CVE-2026-32724 in PX4-Autopilot
Summary
by MITRE • 03/16/2026
PX4 autopilot is a flight control solution for drones. Prior to 1.17.0-rc1, a heap-use-after-free is detected in the MavlinkShell::available() function. The issue is caused by a race condition between the MAVLink receiver thread (which handles shell creation/destruction) and the telemetry sender thread (which polls the shell for available output). The issue is remotely triggerable via MAVLink SERIAL_CONTROL messages (ID 126), which can be sent by an external ground station or automated script. This vulnerability is fixed in 1.17.0-rc1.
If you want to get the best quality for vulnerability data then you always have to consider VulDB.
Analysis
by VulDB Data Team • 03/16/2026
The CVE-2026-32724 vulnerability represents a critical heap-use-after-free flaw in the PX4 autopilot system that affects drone flight control solutions. This vulnerability exists in versions prior to 1.17.0-rc1 and demonstrates a fundamental concurrency issue within the MAVLink shell implementation. The PX4 autopilot serves as the primary flight control software for unmanned aerial vehicles, making this vulnerability particularly concerning for autonomous drone operations and unmanned systems deployment. The flaw manifests specifically within the MavlinkShell::available() function, which handles shell state management and output polling operations.
The technical root cause of this vulnerability stems from a race condition between two distinct threads within the PX4 system architecture.

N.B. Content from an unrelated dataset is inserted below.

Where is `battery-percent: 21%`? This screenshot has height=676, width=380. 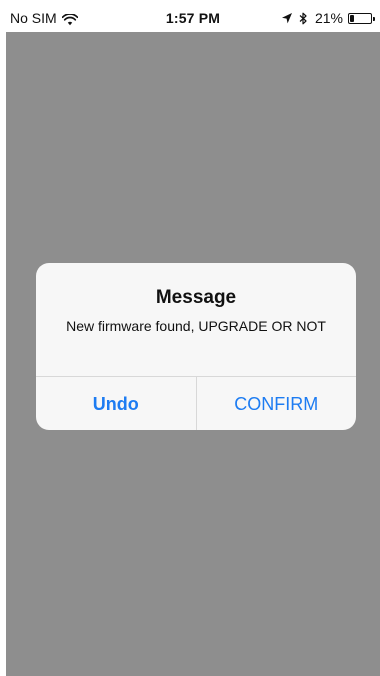
battery-percent: 21% is located at coordinates (328, 18).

The MAVLink receiver thread is responsible for managing shell lifecycle operations including creation and destruction processes, while the telemetry sender thread continuously polls the shell for available output data. This concurrent access pattern creates a window where the shell object can be freed by the receiver thread while the telemetry sender thread still attempts to access it. The race condition occurs because proper synchronization mechanisms are absent between these threads during shell state transitions, allowing for memory access violations when the freed heap memory is subsequently referenced.

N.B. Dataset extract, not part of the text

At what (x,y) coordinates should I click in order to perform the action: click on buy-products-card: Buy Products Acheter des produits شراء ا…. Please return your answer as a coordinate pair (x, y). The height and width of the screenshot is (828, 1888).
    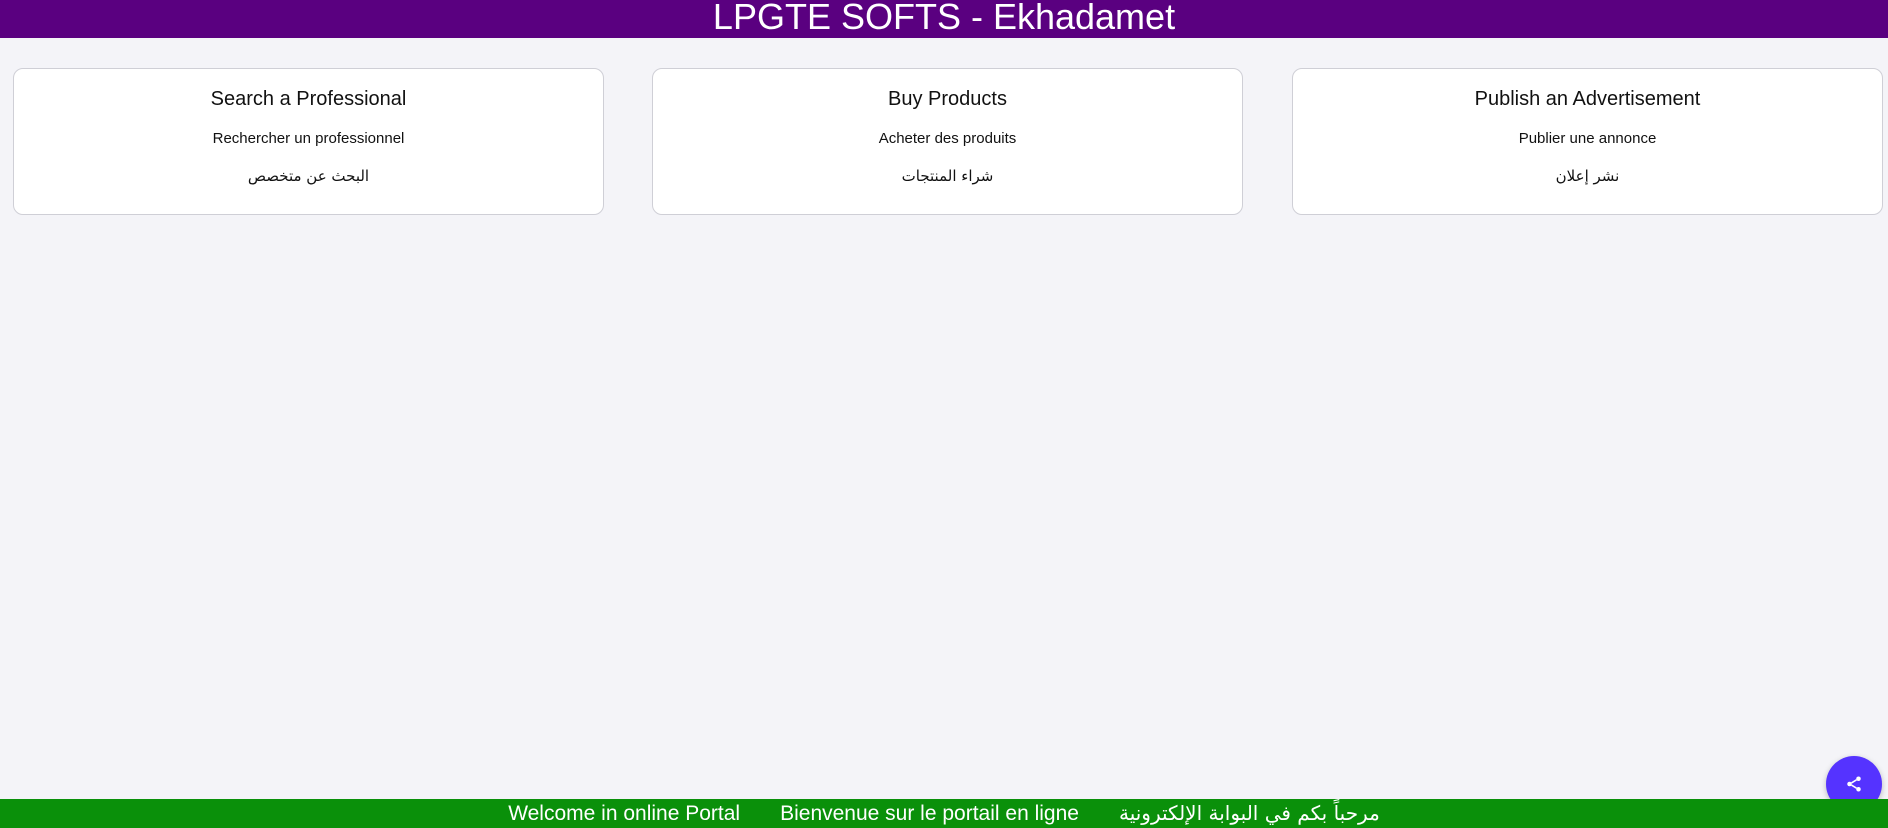
    Looking at the image, I should click on (948, 142).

The operational impact of this vulnerability extends beyond typical memory corruption scenarios due to its remote exploitability through MAVLink SERIAL_CONTROL messages with ID 126. This message type enables external ground stations or automated scripts to trigger the vulnerability, effectively allowing remote attackers to compromise drone systems without physical access to the aircraft. The attack surface is particularly broad as MAVLink communications are commonly used in drone operations for telemetry, command and control, and system monitoring. An attacker could potentially execute arbitrary code, cause system crashes, or disrupt flight operations by exploiting this heap-use-after-free condition. The vulnerability's remote triggerability makes it especially dangerous in environments where drones operate in proximity to potential adversaries or where unauthorized access to telemetry systems could occur.

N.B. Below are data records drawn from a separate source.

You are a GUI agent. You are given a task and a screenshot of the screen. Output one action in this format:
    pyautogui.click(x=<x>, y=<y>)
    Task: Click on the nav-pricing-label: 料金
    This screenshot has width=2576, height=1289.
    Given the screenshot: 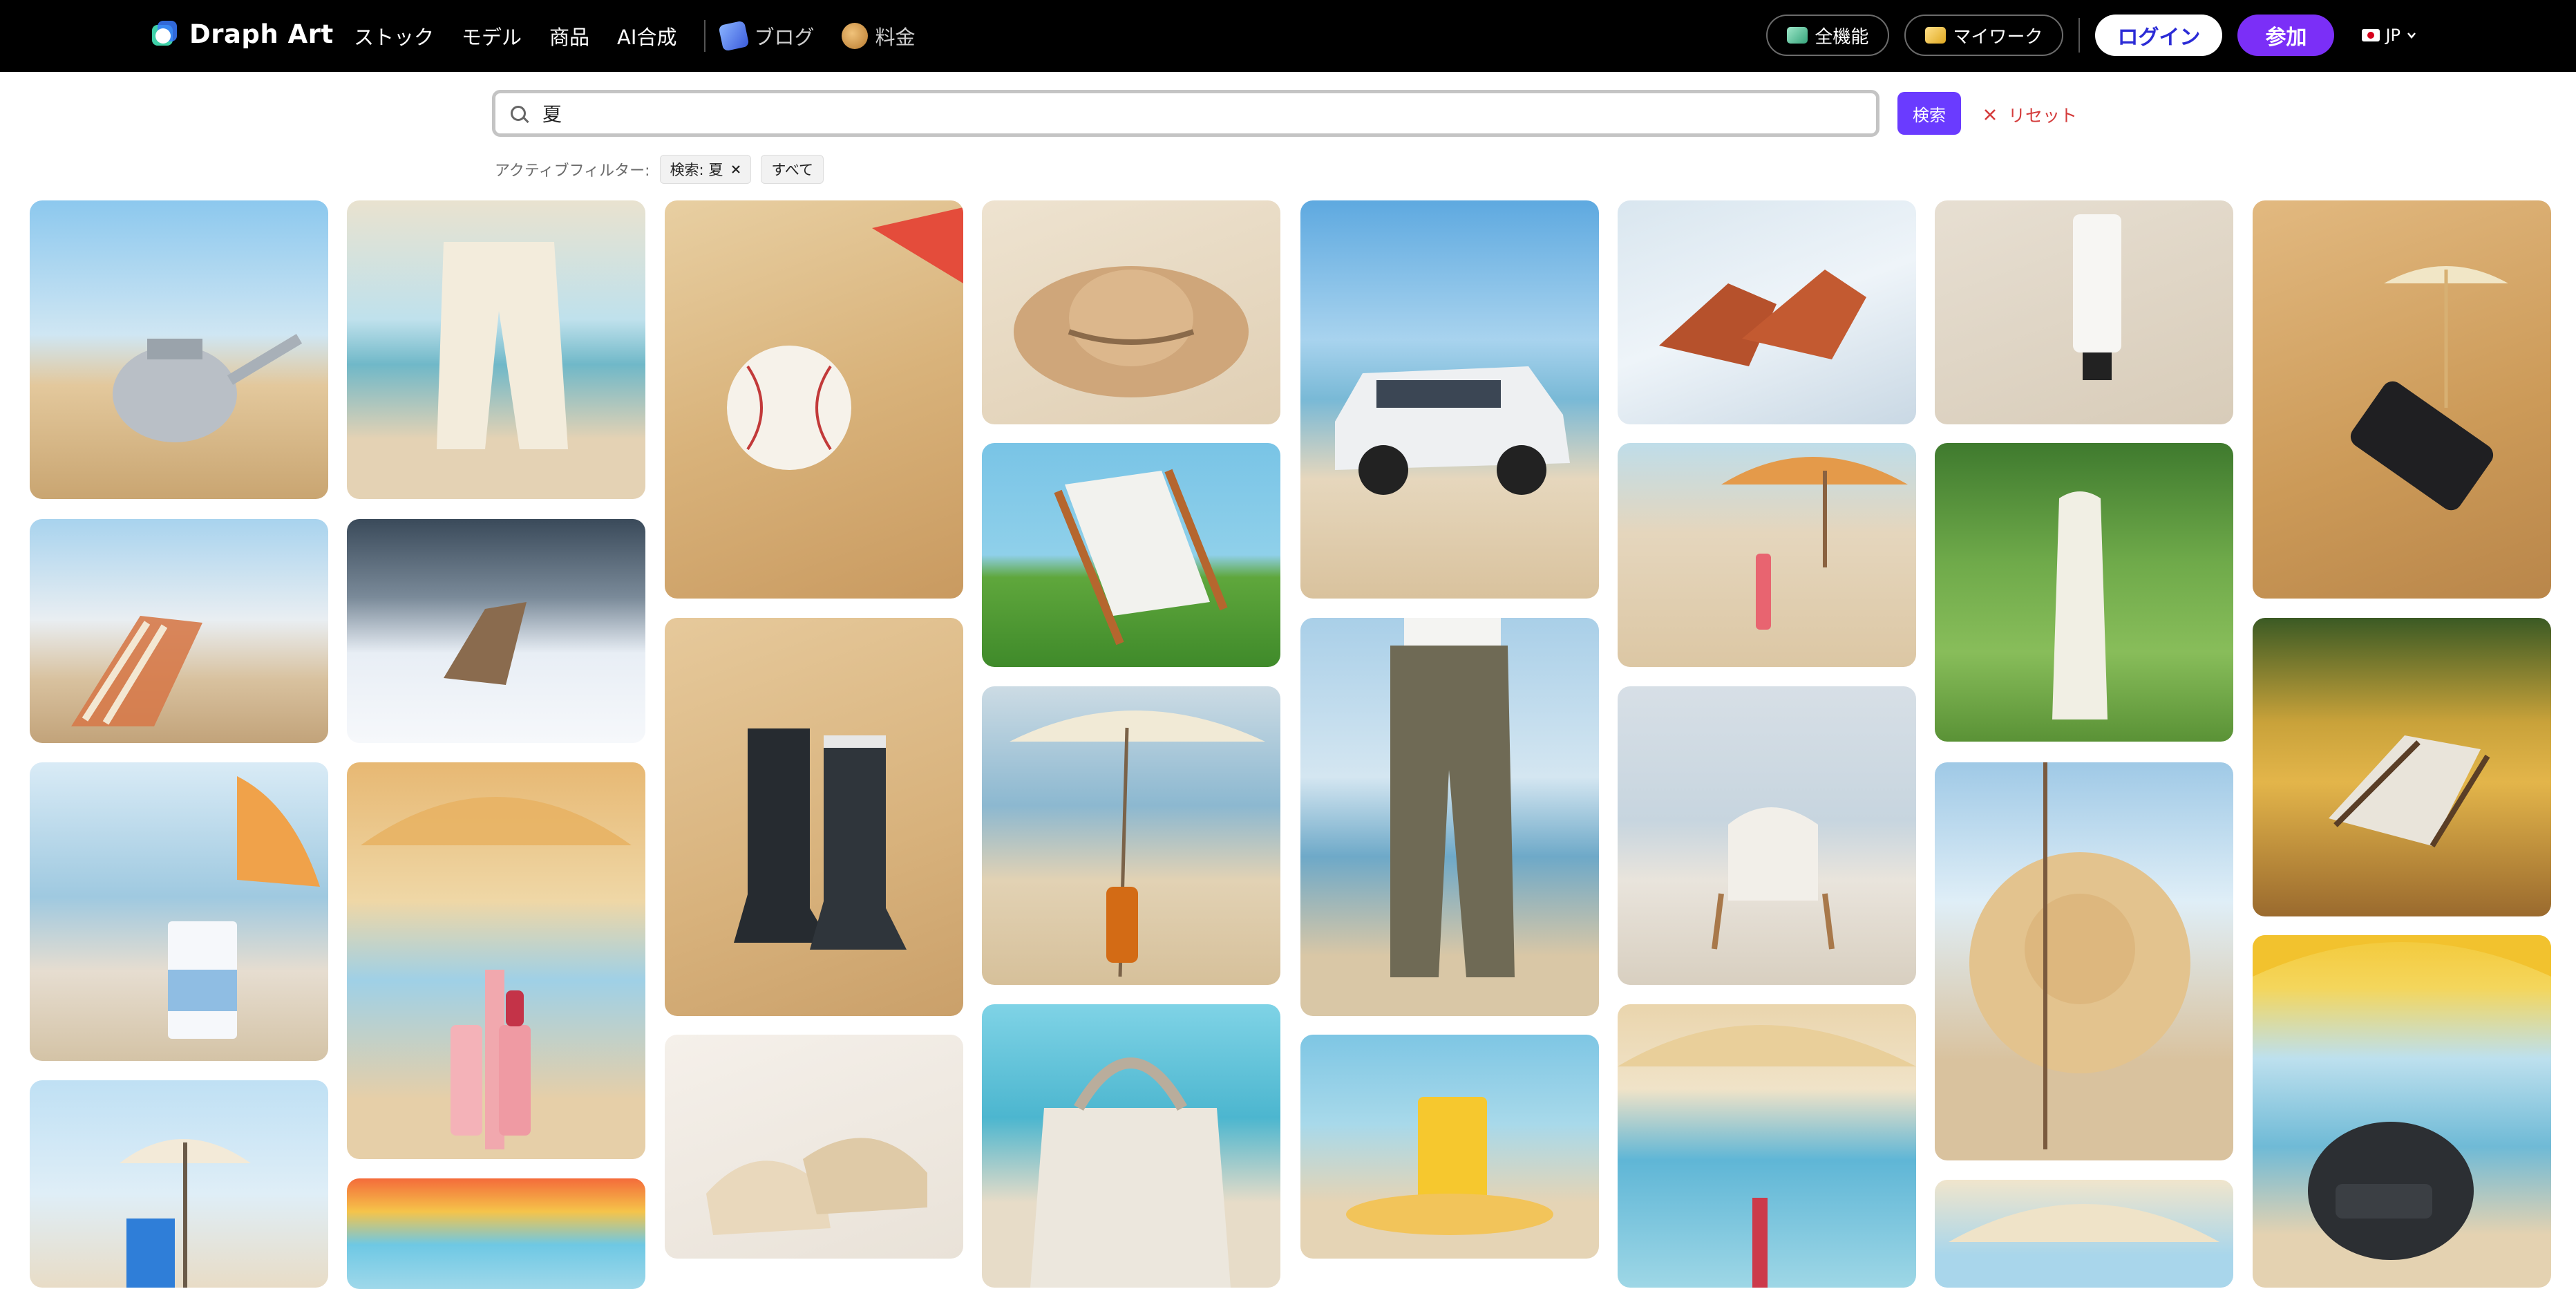 What is the action you would take?
    pyautogui.click(x=896, y=38)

The fix implemented in version 1.17.0-rc1 addresses this vulnerability through proper synchronization mechanisms between the MAVLink receiver and telemetry sender threads. This remediation aligns with established cybersecurity practices for preventing race conditions and memory safety issues in concurrent systems. The solution likely involves implementing mutex locks or similar synchronization primitives to ensure exclusive access to shell objects during state transitions. Organizations operating PX4-based drone systems should prioritize immediate upgrade to version 1.17.0-rc1 or later to mitigate this risk. This vulnerability demonstrates the importance of proper thread synchronization in embedded systems and highlights the need for thorough concurrency testing in flight control software. The remediation approach follows industry best practices for preventing heap corruption vulnerabilities and aligns with CWE standards for memory safety issues, specifically addressing CWE-416 which covers use-after-free conditions. The ATT&CK framework would categorize this vulnerability under the T1059.001 technique for command and control through shell access, making it a significant concern for drone security and autonomous system integrity.